Quoted passage >>
BEIJING - China's foreign-exchange reserve reached US$1.2 trillion by the end of March, up 37.36% from the same period last year, according to the People's Bank of China (PBoC), the country's central bank.

"I'm not surprised at the figure," said Cai Zhizhou, an economist with Peking University, adding that the forex reserve's sharp rise has become "normal".

China's forex reserve came to $609.9 billion by 2004, $818.9



billion by 2005 and $853.6 billion by the end of last February, overtaking Japan's to become the world's largest.

"The rising trade surplus is the major factor contributing to the forex-reserve boom," Cai said, and pointed out that low prices of Chinese goods contributed to the rising trade surplus. "China needs [the] forex reserve to avoid financial risks as the country's dependence on foreign trade is going up."

China's foreign trade has risen by more than 20% annually since 2002, while the ratio of foreign trade to gross domestic product has risen from 30% to nearly 70% during the same period.

The country's trade surplus reached $46.44 billion in the first quarter, nearly double the $23.3 billion surplus in the same period last year.

However, the rising trade surplus has brought increasing trade frictions between China and its major trade partners. To balance it, China has lowered and is considering further lowering export rebates on certain goods, ranging from steel to textiles.

The trade surplus in March went down to $6.87 billion, cracking down through the $10 billion mark for the first time since March 2006.

"A large-scale forex reserve may backfire," said Cai. "It is the major reason leading to the excess liquidity in China."

The central bank has to spend quantities of basic money to purchase foreign exchange, thus aggravating the problem of surplus fluidity. On the other hand, continuous growth of forex reserve has in fact increased the pressure on appreciation of the Chinese currency, which in turn has exerted greater pressure on value preservation of China's forex reserve.

Data shown >>
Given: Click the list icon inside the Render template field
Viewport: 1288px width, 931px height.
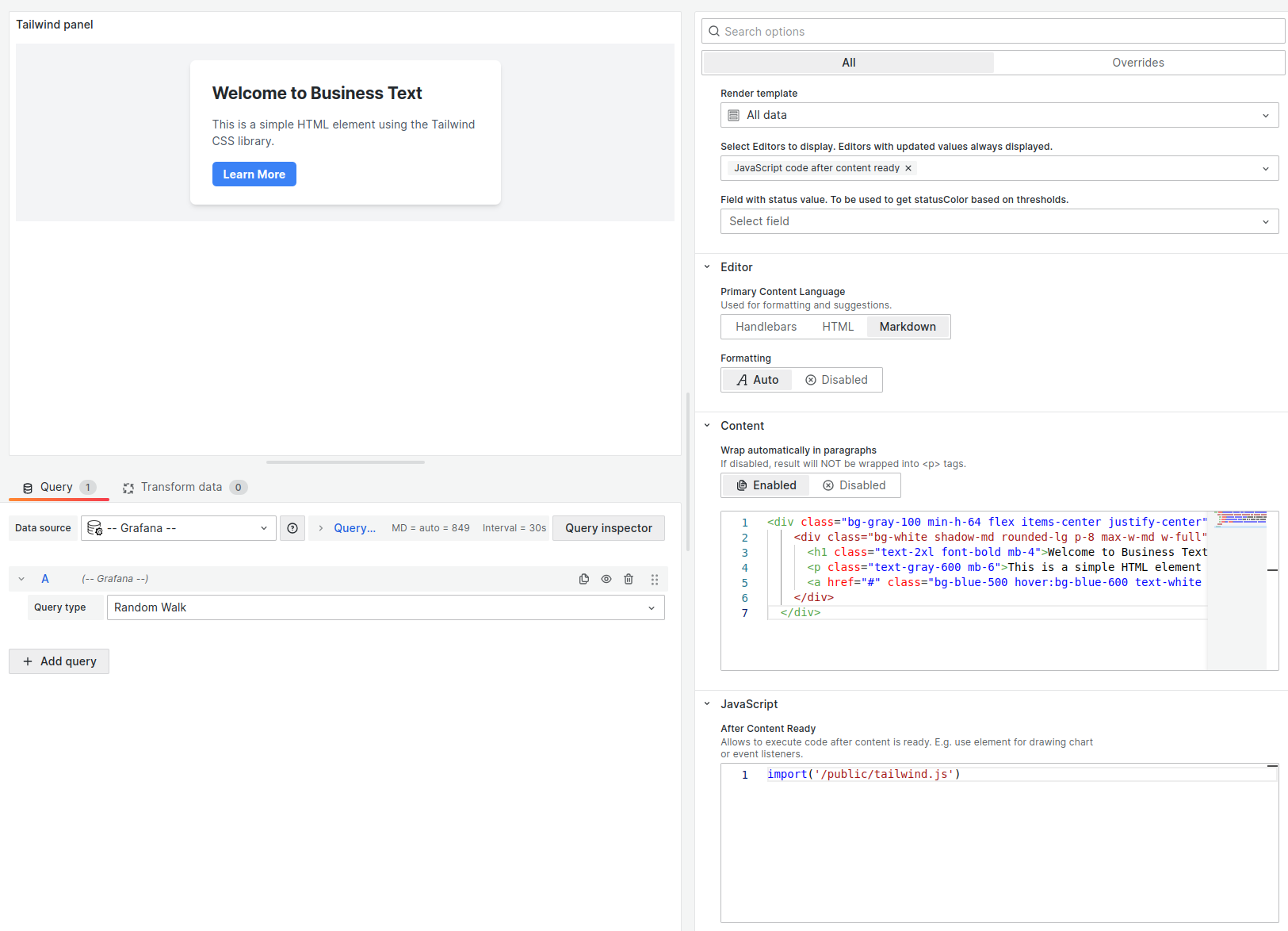Looking at the screenshot, I should (732, 115).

Direction >> Go on with the news article about China's foreign-exchange reserve, starting after its final sentence. You won't need the lines above.

Response to the exercise >>
It is estimated that by 2010, China's forex reserve will reach $2.9 trillion. China thus plans to launch a state forex investment company. The investment company will issue $200 billion to $250 billion worth of yuan-denominated bonds. Money to be raised will first be used as strategic investment for energy enterprises such as the China National Offshore Oil Co (CNOOC), reports have said.

Meanwhile, foreign investment continues to pour into China. China approved 9,297 foreign-invested enterprises in the first quarter of this year, an increase of 4.36% over the same period of last year, according to the latest statistics from the Ministry of Commerce.

The actual use of foreign funds reached $15.893 billion in the first quarter, up 11.56% year on year.

The top 10 investors in China were Hong Kong, the British Virgin Islands, Japan, South Korea, Singapore, the United States, the Cayman Islands, Samoa, Taiwan and Mauritius.

The actual investment of the top 10 accounted for 86.02% of the total actual use of foreign funds of the country in the period.